### TRECHO DO TEXTO
● ● ● ●

Há uma conspiração entre as novas máquinas, alheia à maioria de
seus usuários. Discretamente, software e hardware estão trocando uma ideia, por
meio de aparelhos que combinam tecnologias de comunicação, computação e
baterias minúsculas para permitir a interação remota entre máquinas e processos
biológicos, físicos e químicos.
Pequenos sensores capturam temperaturas, localizações, níveis de
estoque, sinais biométricos, luminosidade, movimento, altitude, velocidade e
praticamente tudo que puder ser medido por uma máquina. Munidos de antenas ou
chips de telefonia, transmitem os dados para um servidor, onde são traduzidos e
analisados, gerando novas ações.
Chamada de machine-to-machine communication (M2M), essa conversa
entre máquinas faz parte do cotidiano há mais de 30 anos, na forma de códigos
de barras, sensores de segurança e uma infinidade de interfaces transparentes.
Alguns chamam essa nova revolução industrial de "internet
das coisas", outros de "cidade inteligente". O princípio de
sensores e comunicação é o mesmo, e seu funcionamento é uma tarefa bem mais
complicada do que pode sugerir a compra de brinquedinhos eletrônicos.
Os sensores são a faceta mais visível de um enorme sistema de
integração tecnológica, que envolve roteadores, servidores, aplicativos,
armazenamento na nuvem e "big data". Está mais para uma nova forma de
pensar a tecnologia do que para uma técnica, e seu impacto pode ser maior do
que o da internet.
Como toda obra de infraestrutura, sua instalação demanda
regulamentações e protocolos de segurança, a começar pelas redes de
comunicação. As atuais redes de telefonia móvel estão sobrecarregadas com
chamadas telefônicas, tráfego de dados e vídeo. Não é viável agregar a essa
rede os 50 bilhões de novos dispositivos que se imagina estarem conectados no
mundo até 2020, gerando cerca de 4 milhões de novos terabytes de tráfego.
Por isso muitos pensam em novas redes, usando frequências de
rádio inexploradas. Não se pode esquecer que um servidor com 99,5% de
confiabilidade ainda pode ficar quase dois dias fora do ar por ano.
Outro desafio é a integração. Os sensores de hoje usam
diferentes padrões, alguns usados simultaneamente. Essa Babel precisa ser
decodificada. Ninguém duvida que será.

● ● ● ●

### REGISTROS ARMAZENADOS
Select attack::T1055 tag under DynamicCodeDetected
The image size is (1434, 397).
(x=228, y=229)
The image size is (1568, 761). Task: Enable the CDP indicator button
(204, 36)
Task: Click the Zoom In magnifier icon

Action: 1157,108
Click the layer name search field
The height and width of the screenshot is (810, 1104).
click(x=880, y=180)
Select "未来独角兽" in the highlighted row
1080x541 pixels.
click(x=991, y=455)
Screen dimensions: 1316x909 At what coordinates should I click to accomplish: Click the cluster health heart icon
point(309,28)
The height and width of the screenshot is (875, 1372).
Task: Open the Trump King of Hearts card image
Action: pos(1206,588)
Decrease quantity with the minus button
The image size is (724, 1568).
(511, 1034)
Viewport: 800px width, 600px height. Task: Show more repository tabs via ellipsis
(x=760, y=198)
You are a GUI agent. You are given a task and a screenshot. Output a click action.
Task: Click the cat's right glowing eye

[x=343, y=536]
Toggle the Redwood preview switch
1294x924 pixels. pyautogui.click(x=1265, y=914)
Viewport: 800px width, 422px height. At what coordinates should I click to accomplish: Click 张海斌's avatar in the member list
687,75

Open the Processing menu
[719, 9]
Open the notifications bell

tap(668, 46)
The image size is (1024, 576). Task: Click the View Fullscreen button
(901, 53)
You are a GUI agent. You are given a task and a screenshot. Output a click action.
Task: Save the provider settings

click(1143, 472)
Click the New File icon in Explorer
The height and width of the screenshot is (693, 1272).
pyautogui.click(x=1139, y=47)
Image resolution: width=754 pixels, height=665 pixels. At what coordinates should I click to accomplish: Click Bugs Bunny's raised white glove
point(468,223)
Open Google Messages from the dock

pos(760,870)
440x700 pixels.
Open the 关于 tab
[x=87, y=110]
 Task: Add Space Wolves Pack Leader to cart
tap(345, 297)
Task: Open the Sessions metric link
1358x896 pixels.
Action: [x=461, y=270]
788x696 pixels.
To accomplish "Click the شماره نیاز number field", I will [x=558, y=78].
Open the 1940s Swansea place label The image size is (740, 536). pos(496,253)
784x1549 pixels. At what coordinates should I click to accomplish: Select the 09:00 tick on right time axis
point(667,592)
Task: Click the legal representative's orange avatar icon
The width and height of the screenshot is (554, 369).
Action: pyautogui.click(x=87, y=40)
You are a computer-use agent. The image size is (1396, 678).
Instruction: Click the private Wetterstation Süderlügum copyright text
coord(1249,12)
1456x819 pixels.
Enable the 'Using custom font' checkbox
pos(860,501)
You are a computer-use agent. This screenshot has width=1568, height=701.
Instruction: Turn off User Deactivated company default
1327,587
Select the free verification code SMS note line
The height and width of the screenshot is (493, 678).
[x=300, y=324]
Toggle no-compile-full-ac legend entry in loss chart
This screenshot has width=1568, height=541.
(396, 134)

● ● ● ●

### O QUE SE PEDE
No texto sobre a comunicação entre máquinas, reescreva a parte que se abre com as palavras "Pequenos sensores capturam" e se fecha com "de interfaces transparentes.", substituindo "antenas" por "transmissores".

### EXERCÍCIO RESOLVIDO
Pequenos sensores capturam temperaturas, localizações, níveis de
estoque, sinais biométricos, luminosidade, movimento, altitude, velocidade e
praticamente tudo que puder ser medido por uma máquina. Munidos de transmissores ou
chips de telefonia, transmitem os dados para um servidor, onde são traduzidos e
analisados, gerando novas ações.
Chamada de machine-to-machine communication (M2M), essa conversa
entre máquinas faz parte do cotidiano há mais de 30 anos, na forma de códigos
de barras, sensores de segurança e uma infinidade de interfaces transparentes.